— begin —

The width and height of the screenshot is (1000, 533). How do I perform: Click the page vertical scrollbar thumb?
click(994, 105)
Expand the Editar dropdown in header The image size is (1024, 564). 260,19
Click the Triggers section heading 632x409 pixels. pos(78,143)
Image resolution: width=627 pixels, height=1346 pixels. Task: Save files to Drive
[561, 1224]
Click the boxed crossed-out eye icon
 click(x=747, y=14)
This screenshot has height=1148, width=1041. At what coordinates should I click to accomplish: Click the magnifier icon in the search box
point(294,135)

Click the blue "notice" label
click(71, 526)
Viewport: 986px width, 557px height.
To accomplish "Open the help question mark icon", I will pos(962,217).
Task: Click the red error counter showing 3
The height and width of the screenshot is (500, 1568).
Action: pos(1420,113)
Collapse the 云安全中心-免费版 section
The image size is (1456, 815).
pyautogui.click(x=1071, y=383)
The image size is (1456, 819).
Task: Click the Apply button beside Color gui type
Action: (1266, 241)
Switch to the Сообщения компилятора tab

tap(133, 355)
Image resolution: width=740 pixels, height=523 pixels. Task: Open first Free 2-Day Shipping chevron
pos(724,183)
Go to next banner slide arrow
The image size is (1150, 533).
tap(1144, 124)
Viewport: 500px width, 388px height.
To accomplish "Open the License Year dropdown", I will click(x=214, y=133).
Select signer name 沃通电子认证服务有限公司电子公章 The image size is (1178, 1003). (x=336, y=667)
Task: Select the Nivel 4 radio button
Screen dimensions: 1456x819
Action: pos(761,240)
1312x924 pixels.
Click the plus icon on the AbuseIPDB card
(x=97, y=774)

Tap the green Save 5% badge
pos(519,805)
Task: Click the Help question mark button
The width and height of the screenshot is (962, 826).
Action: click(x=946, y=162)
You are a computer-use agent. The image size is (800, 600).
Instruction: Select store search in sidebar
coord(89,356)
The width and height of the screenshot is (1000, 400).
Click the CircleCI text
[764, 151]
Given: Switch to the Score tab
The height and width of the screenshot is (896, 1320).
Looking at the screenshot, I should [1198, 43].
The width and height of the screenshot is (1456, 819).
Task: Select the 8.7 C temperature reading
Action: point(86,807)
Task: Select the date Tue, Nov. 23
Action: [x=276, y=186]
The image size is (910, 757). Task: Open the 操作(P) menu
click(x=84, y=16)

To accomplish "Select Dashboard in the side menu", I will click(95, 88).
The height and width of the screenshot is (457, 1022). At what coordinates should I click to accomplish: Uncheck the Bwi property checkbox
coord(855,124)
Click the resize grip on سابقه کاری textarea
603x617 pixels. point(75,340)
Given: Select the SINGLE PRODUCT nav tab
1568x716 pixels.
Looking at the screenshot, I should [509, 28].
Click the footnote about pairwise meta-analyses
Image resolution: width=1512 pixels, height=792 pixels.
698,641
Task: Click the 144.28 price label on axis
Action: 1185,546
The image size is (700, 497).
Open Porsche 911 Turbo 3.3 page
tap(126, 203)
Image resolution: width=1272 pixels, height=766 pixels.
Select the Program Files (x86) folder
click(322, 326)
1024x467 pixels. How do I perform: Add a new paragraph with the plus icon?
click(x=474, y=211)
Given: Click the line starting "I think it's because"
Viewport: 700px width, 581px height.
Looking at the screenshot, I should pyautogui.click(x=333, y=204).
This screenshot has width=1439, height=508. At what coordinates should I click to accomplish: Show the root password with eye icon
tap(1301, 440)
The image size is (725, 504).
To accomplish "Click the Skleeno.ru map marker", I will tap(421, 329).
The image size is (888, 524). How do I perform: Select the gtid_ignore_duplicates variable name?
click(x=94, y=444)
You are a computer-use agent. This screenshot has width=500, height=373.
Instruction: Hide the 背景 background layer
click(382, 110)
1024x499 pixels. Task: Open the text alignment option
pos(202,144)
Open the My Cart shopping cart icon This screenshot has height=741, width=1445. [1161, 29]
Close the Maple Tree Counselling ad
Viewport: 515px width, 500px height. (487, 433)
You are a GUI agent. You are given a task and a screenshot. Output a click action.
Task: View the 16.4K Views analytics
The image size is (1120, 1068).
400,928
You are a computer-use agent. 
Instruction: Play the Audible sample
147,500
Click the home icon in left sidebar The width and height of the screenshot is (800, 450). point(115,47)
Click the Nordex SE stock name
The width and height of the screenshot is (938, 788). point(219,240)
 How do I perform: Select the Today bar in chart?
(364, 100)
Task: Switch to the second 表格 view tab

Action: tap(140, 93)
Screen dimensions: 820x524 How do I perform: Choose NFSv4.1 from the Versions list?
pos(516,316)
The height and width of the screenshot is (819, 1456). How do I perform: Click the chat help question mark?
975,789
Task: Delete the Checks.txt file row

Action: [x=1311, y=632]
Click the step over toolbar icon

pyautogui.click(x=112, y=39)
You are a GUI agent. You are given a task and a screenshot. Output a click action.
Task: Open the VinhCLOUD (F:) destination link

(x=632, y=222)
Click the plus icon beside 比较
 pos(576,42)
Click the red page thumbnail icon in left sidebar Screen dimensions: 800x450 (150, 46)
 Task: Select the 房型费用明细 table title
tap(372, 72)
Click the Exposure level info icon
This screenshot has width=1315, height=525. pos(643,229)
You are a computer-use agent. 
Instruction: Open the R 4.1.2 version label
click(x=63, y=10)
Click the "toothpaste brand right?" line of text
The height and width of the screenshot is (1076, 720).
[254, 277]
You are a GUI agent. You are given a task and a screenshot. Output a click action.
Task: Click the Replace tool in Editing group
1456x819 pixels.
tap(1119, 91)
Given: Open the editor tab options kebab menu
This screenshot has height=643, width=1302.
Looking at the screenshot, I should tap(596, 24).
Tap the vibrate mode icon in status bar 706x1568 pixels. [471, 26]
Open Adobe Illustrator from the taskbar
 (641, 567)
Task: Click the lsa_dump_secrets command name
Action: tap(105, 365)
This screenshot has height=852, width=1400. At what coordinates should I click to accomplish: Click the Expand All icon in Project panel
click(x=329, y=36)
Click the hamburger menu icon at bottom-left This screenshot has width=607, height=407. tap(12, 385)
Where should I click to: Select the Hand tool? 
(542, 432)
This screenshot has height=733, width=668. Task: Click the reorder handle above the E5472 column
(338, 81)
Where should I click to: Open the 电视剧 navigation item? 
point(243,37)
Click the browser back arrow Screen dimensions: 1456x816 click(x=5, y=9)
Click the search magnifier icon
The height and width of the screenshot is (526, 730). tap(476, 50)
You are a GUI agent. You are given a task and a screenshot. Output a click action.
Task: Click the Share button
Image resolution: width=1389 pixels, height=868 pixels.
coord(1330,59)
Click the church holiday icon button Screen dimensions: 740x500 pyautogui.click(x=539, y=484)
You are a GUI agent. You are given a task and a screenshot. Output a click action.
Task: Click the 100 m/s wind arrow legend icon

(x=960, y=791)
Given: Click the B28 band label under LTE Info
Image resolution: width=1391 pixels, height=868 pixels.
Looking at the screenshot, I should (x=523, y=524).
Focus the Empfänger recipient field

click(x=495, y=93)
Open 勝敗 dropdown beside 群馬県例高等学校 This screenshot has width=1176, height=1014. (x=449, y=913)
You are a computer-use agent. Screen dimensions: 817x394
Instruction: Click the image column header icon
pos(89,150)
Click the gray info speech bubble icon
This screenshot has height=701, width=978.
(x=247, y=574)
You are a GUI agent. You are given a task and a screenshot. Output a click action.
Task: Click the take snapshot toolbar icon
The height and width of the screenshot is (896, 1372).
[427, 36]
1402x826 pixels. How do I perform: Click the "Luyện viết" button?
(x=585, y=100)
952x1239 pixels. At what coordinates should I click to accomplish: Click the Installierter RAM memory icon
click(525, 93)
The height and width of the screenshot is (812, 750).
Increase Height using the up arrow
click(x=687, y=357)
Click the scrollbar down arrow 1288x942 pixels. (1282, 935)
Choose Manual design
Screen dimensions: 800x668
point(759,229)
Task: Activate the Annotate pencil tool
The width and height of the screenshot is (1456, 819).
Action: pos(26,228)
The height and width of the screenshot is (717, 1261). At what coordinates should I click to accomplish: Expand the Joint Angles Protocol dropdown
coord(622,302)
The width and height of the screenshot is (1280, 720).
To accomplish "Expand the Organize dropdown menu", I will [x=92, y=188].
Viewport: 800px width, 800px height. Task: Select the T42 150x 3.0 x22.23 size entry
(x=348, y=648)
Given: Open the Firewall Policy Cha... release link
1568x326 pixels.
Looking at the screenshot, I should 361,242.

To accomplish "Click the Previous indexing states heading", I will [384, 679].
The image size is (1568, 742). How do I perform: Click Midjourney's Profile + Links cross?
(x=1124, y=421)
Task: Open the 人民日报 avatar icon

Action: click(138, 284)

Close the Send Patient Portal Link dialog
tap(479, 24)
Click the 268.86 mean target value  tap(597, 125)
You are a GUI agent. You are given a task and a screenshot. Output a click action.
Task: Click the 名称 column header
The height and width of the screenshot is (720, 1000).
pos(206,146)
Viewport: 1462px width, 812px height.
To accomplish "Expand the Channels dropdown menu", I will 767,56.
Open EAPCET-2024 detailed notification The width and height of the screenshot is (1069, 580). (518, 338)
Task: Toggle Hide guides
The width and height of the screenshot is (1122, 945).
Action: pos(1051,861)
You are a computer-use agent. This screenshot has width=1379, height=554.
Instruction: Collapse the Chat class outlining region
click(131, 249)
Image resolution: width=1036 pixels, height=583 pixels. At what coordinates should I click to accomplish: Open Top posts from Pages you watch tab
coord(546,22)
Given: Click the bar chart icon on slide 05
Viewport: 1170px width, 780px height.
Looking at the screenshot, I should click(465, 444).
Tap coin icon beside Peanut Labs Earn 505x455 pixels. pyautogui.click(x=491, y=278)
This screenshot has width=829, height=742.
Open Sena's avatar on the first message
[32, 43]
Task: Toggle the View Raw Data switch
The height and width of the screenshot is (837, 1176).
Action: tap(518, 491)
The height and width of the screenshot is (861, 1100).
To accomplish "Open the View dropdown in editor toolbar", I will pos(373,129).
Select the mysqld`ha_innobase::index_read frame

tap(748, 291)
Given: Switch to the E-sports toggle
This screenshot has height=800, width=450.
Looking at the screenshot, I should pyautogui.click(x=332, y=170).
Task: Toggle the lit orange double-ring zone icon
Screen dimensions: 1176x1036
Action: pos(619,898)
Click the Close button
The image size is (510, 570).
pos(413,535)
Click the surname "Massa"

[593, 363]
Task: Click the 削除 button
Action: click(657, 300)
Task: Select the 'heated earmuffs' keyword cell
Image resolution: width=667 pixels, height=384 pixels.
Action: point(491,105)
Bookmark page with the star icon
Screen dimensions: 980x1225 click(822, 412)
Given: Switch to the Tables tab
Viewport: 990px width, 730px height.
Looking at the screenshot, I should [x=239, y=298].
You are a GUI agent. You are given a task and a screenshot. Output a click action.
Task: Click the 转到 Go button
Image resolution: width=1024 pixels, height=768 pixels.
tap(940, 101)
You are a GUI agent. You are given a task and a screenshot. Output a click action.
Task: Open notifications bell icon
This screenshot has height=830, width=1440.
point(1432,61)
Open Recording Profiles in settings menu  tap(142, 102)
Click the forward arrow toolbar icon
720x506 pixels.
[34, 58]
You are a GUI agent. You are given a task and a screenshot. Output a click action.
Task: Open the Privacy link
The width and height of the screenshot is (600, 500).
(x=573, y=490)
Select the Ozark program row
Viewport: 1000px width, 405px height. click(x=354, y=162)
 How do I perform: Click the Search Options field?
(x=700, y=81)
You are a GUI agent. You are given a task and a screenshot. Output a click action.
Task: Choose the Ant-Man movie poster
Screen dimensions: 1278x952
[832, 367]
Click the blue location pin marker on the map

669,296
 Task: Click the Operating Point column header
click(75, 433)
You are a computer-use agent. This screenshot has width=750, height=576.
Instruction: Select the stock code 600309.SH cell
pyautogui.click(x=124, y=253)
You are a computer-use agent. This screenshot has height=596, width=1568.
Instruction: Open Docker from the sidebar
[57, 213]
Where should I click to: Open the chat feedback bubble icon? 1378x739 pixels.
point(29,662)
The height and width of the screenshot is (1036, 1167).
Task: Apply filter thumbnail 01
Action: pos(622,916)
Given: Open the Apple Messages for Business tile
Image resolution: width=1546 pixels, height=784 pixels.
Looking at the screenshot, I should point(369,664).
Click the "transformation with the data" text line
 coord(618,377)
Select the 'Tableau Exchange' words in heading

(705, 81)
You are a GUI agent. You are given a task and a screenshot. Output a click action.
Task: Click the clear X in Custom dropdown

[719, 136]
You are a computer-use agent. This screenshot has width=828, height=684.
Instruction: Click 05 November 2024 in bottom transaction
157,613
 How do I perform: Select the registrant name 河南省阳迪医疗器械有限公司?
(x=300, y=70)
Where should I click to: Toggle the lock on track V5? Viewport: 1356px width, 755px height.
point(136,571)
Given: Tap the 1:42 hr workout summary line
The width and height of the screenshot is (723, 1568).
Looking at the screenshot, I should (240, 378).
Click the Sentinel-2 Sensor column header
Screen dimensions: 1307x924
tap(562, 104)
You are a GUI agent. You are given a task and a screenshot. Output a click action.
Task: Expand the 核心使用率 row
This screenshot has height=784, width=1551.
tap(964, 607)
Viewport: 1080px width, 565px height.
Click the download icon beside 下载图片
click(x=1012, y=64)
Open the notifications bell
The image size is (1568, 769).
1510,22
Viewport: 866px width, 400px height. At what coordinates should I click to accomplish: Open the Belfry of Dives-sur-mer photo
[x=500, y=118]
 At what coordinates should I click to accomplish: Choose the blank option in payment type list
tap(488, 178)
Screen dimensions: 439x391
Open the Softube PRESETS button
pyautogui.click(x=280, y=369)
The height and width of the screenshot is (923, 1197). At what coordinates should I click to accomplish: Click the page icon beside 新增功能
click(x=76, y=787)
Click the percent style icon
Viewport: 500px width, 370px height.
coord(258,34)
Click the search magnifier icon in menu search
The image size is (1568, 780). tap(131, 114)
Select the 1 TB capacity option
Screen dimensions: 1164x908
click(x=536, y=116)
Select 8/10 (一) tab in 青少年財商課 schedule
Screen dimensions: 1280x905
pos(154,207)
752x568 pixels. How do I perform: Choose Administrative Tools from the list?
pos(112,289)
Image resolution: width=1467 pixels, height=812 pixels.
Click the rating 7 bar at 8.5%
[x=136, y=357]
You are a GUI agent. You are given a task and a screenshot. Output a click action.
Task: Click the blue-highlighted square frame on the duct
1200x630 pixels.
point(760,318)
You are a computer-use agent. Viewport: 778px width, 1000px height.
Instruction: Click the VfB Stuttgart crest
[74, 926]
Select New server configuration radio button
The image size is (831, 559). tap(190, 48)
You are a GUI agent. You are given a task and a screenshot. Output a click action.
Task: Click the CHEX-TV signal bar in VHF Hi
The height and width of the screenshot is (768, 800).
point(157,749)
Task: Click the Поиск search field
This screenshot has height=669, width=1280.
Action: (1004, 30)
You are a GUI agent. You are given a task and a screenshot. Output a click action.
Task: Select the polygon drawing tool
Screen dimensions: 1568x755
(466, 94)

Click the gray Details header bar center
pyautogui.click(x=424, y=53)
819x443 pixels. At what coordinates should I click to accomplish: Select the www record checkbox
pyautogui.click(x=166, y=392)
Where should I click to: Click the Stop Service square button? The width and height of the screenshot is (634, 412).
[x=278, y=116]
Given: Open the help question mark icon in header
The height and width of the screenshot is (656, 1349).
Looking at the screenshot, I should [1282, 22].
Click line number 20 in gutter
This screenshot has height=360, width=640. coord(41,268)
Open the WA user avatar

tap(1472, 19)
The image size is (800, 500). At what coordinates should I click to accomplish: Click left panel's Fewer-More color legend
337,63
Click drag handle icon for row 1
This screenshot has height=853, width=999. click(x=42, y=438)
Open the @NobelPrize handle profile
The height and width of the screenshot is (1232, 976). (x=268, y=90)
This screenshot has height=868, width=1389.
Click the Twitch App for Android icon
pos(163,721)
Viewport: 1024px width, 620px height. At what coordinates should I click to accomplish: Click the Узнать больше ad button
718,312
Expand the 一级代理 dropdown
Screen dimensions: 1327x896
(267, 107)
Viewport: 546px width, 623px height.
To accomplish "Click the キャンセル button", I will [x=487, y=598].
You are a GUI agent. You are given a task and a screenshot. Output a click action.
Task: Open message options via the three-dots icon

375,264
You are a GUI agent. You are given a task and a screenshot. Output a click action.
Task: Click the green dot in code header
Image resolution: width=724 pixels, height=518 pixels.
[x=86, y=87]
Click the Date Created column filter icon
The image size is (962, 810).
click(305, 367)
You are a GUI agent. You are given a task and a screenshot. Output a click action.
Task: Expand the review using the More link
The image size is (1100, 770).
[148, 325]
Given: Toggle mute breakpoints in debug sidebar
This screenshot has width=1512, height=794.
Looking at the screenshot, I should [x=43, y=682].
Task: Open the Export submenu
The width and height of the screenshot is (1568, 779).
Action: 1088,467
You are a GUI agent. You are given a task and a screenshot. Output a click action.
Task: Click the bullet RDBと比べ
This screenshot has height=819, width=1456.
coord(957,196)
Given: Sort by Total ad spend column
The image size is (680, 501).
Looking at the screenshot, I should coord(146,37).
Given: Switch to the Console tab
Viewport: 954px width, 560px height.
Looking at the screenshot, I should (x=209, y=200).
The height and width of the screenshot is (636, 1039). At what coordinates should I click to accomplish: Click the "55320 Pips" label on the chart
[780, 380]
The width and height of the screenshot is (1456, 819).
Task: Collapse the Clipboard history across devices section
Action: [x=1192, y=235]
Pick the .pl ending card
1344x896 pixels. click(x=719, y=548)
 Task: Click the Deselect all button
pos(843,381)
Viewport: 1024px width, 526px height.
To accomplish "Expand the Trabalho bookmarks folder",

— end —

* _WRITTEN EXERCISE_
Count how many of the lines above contain the string "scrollbar", matching case exactly. Reply with the number only.

* _ANSWER_
2